AVAILABLE RECORDS:
• • • • •

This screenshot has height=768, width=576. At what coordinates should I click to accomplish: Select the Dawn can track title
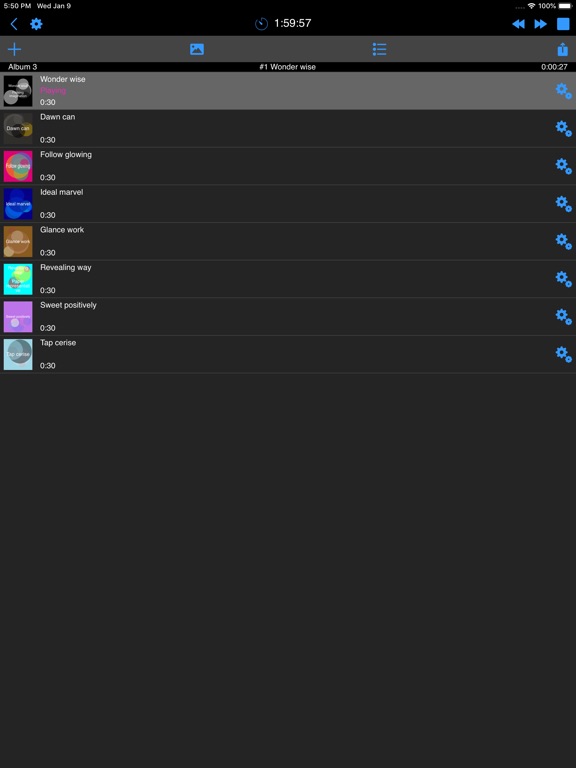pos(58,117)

• • • • •

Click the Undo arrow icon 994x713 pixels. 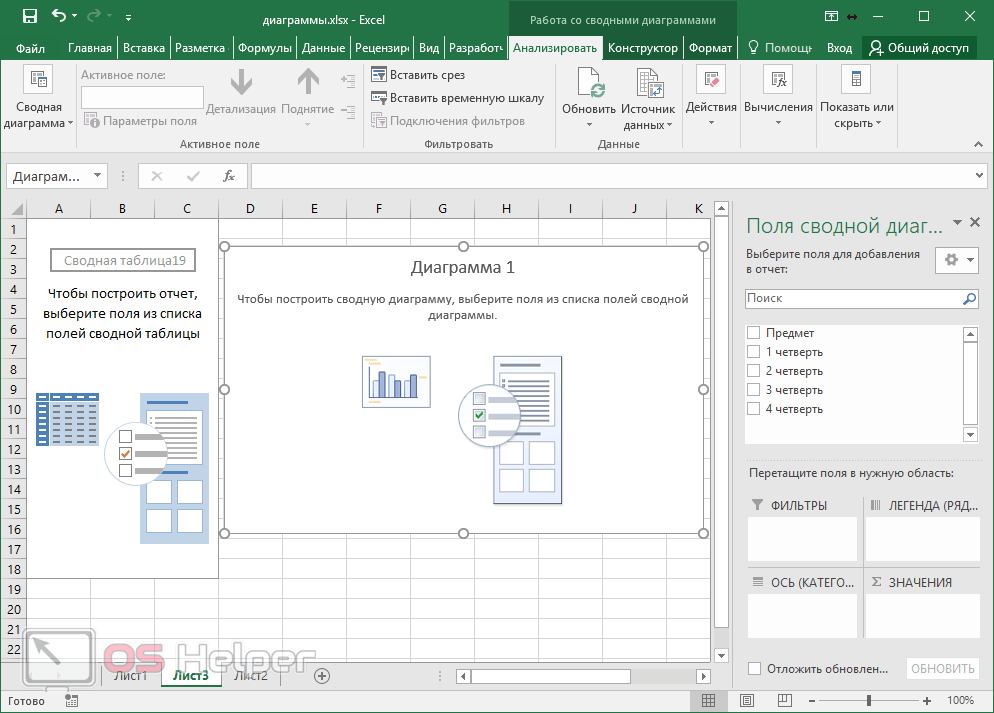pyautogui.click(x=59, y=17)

• • • • •

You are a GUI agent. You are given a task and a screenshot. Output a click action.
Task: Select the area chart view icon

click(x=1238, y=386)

• • • • •

SHORT EXERCISE: Reproduce the records in the stretch from the line containing "This screenshot has" through the line containing "pos(58,117)", replacing "track title" with "song title" and keeping everything else unchanged. Omit the pictures from your answer.

RESULT:
This screenshot has height=768, width=576. At what coordinates should I click to accomplish: Select the Dawn can song title
pos(58,117)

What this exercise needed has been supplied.